Un fatto particolare emerge dalle indagini nell’ambito dell’operazione “Reset”, che ha portato all’arresto di 202 persone nell’area del Cosentino. Come riportato dal Corriere della Calabria, il 16 maggio 2019 gli investigatori della Dda di Catanzaro seguono i movimenti di Agostino Briguori, soprannominato “Berlusconi” e considerato imprenditore di raccordo tra i clan cosentini e quelli del Tirreno, mentre ha un appuntamento con Roberto Porcaro, uno degli elementi di spicco dei clan di Cosenza.

Un incontro che servirà per consegnare quota parte dei proventi illeciti relativi ad un complesso immobiliare di Bonifati, il Florida. Briguori assiste all’arresto di Porcaro: gli agenti di polizia, infatti, eseguono l’ordinanza di custodia cautelare per l’omicidio di Giuseppe Ruffolo. Nel frattempo “Berlusconi” è ascoltato dalla guardia di finanza. Quanto avvenuto quel pomeriggio è finito proprio all’interno delle carte di “Reset”.

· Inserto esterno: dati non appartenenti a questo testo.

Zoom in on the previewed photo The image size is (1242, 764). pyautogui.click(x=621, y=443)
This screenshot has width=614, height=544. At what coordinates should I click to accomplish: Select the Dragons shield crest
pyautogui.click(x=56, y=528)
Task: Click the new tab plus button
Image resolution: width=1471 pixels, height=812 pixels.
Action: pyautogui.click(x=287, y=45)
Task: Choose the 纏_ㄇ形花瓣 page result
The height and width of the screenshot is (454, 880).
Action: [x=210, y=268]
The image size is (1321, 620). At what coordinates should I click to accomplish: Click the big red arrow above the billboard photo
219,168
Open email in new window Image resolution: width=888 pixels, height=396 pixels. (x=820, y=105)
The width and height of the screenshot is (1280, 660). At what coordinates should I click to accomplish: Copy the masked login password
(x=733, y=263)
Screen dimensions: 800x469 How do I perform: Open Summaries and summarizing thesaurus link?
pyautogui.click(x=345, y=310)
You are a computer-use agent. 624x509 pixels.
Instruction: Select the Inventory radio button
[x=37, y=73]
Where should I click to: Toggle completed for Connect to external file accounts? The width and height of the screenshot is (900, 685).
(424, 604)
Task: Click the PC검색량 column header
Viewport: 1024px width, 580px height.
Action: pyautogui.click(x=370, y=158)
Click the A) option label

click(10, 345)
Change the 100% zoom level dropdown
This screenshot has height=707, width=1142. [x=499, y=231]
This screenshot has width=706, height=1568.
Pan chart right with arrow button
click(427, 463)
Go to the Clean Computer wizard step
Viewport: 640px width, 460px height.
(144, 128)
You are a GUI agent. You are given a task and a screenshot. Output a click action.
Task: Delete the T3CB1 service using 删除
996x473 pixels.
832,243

Entrando nel dettaglio dell’incontro, Briguori si trova a Cosenza e va a casa dei genitori di Porcaro, con il quale si intrattiene commentando le vicende elettorali dell’avvocato Marcello Manna, candidato a sindaco di Rende. «Hai visto che ce l’ha fatta Manna», dice Porcaro, mentre Briguori risponde che ancora non ha vinto: «Ce l’ha fatta il cazzo». Ci fu, poi, il ballottaggio.

Subito dopo l’incontro, Porcaro finisce in manette viene scritto ancora dal Corriere della Calabria. «Nell’occasione – scrivono i pm antimafia – veniva trovato in possesso di 15.800 euro, denaro contenuto in due buste di carta che il Porcaro aveva occultato all’interno del proprio borsello/marsupio». Quei soldi, per l’accusa, sarebbero «il riscontro più eloquente della quota (fissata in 20.000 euro) che Briguori deve consegnare mensilmente a Porcaro, per l’avallo sugli investimenti immobiliari del Florida».

Qualche ora dopo, alle 20.38, da un’altra conversazione con la moglie, emerge che Briguori ha visto gli agenti che lo prelevavano. La consorte è preoccupata e chiede se fosse stato visto, mentre “Berlusconi” spiega l’accaduto: «Sì! Forse non hai capito, poi mi ha detto il parrucchiere (situato vicino l’abitazione dei genitori di Porcaro, ndr), che dice che gli hanno detto che c’era un furgone parcheggiato e praticamente quando è partito lui con il motorino sono usciti dal furgone».